=== Text segment ===

Partition List – preserve the original relative order of the nodes using c

In this tutorial, i will show you how to partition a linked list using a value x such that all nodes less than x come before nodes greater than or equal to x and we are to preserve the original relative order of the nodes in each of the two partitions.

This question is posted in leetcode here: https://leetcode.com/problems/partition-list/ and the i have used recursion to solve it because i needed to take advantage of the power of backtracking to be able to preserve the original relative order of the nodes; not just that, just continue reading for the final idea to preserve the order of the nodes.

So basically what i have done in the code below is to create two new nodes NH1 and NH2. I first of all traverse the given linked list from the head node to the last node using recursion – of course the base case is when i reach NULL, then during backtracking i check the value of the current node against the given value x; if x > currentnodes->value, i create a new node, assign the value of the currentnode to the new node and then insert the new node at the head position of NH1 otherwise i insert the new node at the head position of NH2. Inserting the new node at the head position of either NH1 or NH2 is the final idea to preserve the order of the nodes in each of the two partitions. Finally i merge the last node of NH1 to the head node of NH2 and that’s it.

===

**Exercise set**
A. In the partition list tutorial, at what position is each new node inserted into NH1 or NH2?
B. Return the stretch of the partition list tutorial from "Partition List –" through "relative order of the nodes in each of the two partitions.", copied word for word.
C. List, in order, the steps of the solution as the final paragraph of the partition list tutorial describes them.

=== Record set ===

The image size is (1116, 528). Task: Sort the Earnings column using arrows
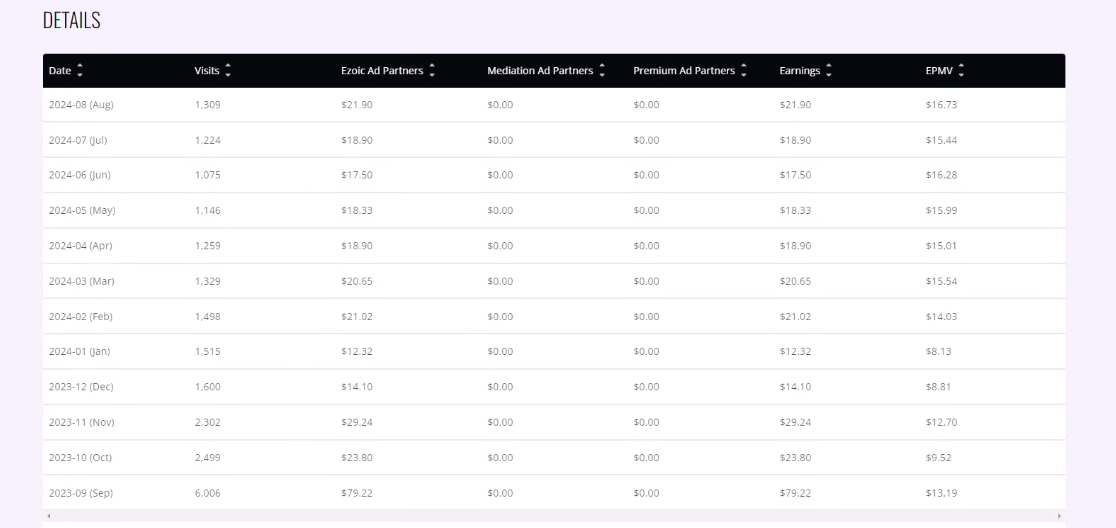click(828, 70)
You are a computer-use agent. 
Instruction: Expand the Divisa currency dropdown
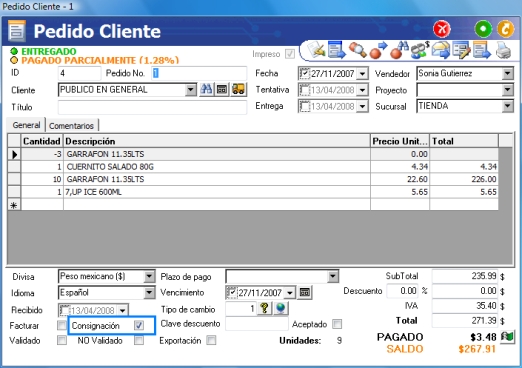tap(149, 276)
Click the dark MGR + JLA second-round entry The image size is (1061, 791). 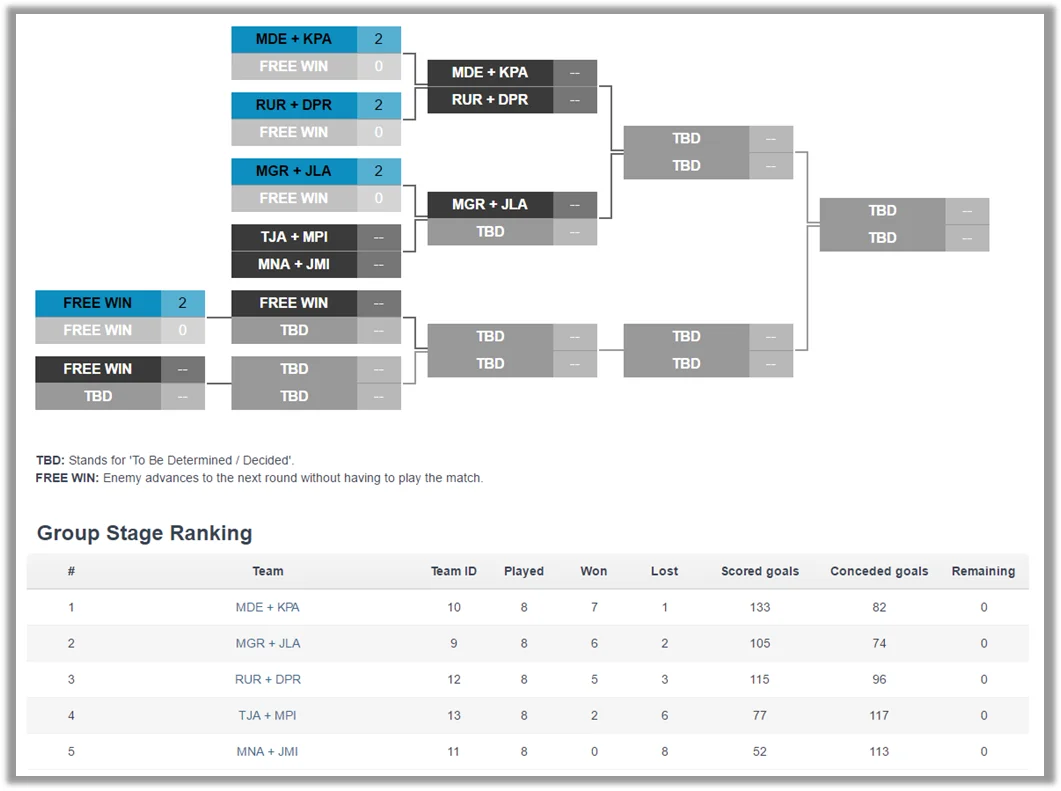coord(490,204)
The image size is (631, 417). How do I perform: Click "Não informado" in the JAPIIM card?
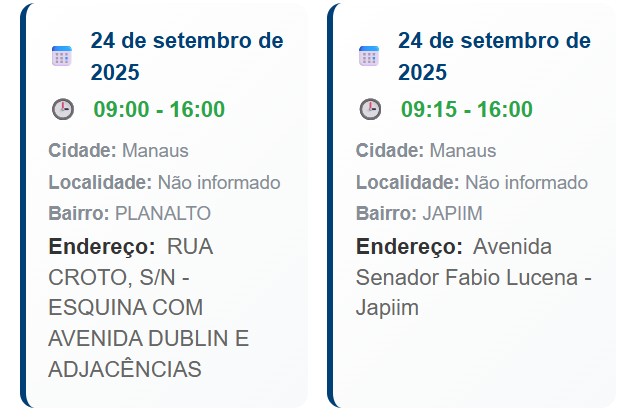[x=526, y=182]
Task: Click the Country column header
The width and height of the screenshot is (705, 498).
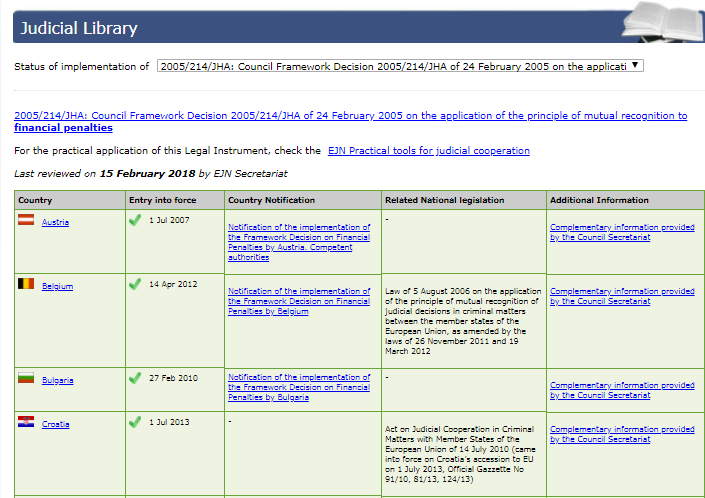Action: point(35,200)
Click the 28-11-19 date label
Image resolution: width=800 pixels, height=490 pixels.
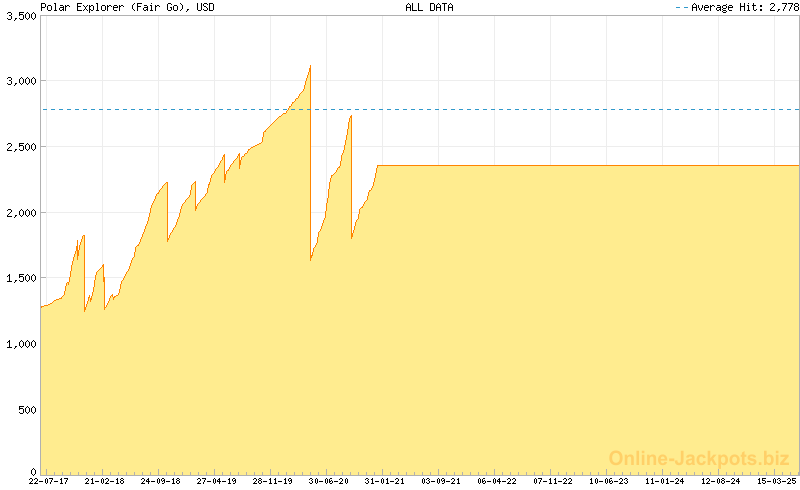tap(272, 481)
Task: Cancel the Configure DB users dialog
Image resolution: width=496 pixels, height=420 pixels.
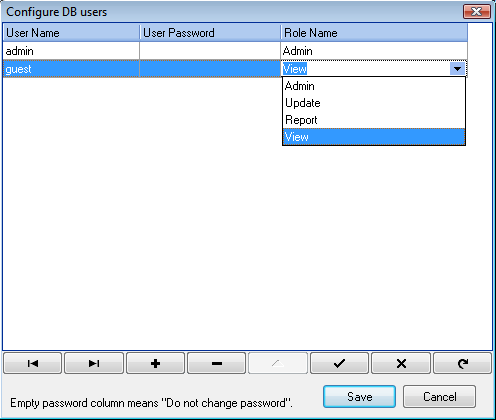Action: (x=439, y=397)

===

**Answers to the exercises**
A. At the head position of NH1 or NH2.

B.
Partition List – preserve the original relative order of the nodes using c

In this tutorial, i will show you how to partition a linked list using a value x such that all nodes less than x come before nodes greater than or equal to x and we are to preserve the original relative order of the nodes in each of the two partitions.

C.
1. Create two new nodes, NH1 and NH2.
2. Traverse the given linked list from the head node to the last node using recursion, with reaching NULL as the base case.
3. During backtracking, check the value of the current node against the given value x.
4. If x is greater than the current node's value, create a new node with that value and insert it at the head position of NH1; otherwise insert it at the head position of NH2.
5. Merge the last node of NH1 to the head node of NH2.